The sort of place where if you are sitting in the pub garden you might get “blue ice”[1] in your drink. Kind of like under the Forth Rail Bridge where lumps of bridge get served for free to those beneath.

There are jokes about the A8 road having served it’s purpose in that all that are going to leave have now left. But the jokes about 10k year olds in local politics got raised again by the Edinburgh Tram debacle (worthy of several “How-NOT-To” posts on it’s own). After the original plans went from dual track from the airport right into the heart of Edinburgh went to single track just about on the outskirts, the question of what to do with the trams going back came up. Some dangerously liberal thinkers campaigned for the end of the tram line to come to Newbridge… This was not popular with the more conservative types still rumoured to live in “lean-to of stone” accomadation and secret hobbet hole like barrows… Let’s just say the lack of peace and harmony in the area is due to things other than aircraft a few hundred feet overhead. Uterly surprising is “new build housing” going up, some have plans to build a few houses and kind of tripple the population of Newbridge, if they can find enough deaf people to live in them… But with housing in Edinburgh costing more than in parts of London…

[1] Blue Ice also called a “Soft Body FOD” is a polite name for frozen water from aircraft that supposadly originates from the aircraft sanitation systems. It’s been rumoured for over four decades that aircraft toilets are a bit like those on old trains and boats, where the flush goes directly back to mother nature, and why you should not use them close to disembarkation points (the old “Please do not flush in the station” notices).

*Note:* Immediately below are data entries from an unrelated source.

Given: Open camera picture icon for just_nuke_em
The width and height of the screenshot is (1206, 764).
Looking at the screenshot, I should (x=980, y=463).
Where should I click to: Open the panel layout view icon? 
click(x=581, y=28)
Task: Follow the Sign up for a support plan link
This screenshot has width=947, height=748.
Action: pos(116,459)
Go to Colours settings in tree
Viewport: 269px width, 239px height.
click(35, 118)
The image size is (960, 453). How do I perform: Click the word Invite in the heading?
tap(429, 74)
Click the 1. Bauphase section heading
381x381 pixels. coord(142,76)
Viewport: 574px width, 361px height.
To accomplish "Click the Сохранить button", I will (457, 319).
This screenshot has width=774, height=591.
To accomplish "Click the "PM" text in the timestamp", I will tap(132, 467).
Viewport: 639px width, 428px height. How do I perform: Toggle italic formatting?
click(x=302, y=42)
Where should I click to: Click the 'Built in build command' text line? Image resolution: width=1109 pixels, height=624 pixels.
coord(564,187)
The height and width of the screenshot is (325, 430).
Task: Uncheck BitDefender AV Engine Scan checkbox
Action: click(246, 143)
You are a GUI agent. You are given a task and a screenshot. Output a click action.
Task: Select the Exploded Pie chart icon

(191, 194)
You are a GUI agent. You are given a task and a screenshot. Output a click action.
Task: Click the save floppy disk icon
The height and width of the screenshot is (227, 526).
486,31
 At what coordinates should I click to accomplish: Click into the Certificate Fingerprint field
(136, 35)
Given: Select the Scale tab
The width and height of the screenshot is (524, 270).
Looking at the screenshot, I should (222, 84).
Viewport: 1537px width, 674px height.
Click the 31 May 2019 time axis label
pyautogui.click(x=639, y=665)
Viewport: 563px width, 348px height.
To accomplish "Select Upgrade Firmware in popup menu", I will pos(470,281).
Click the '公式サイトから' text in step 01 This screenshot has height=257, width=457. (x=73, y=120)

Clive Robinson May 18, 2022 5:31 AM

@ SpaceLifeForm,

Re : But I am laughing.

Remember, I’ve been likened in the past to looking like an overly large Klingon with a Karl Marx beard and hair do, and a bullish temprament to suit. Not helped by photos of me running down a rugby pitch with people hanging off of me.

It’s rumored, that as long as I’m smiling a little… You might be safe 😉

But yeh the joys of the english language you can hide more in a single sentence than in a “dead dogs pelt” all waiting to jump out and bite you =(

You’ve heard about the “why of the six foot pole” caution, lets just say english needs an 18ft barge pole and then some.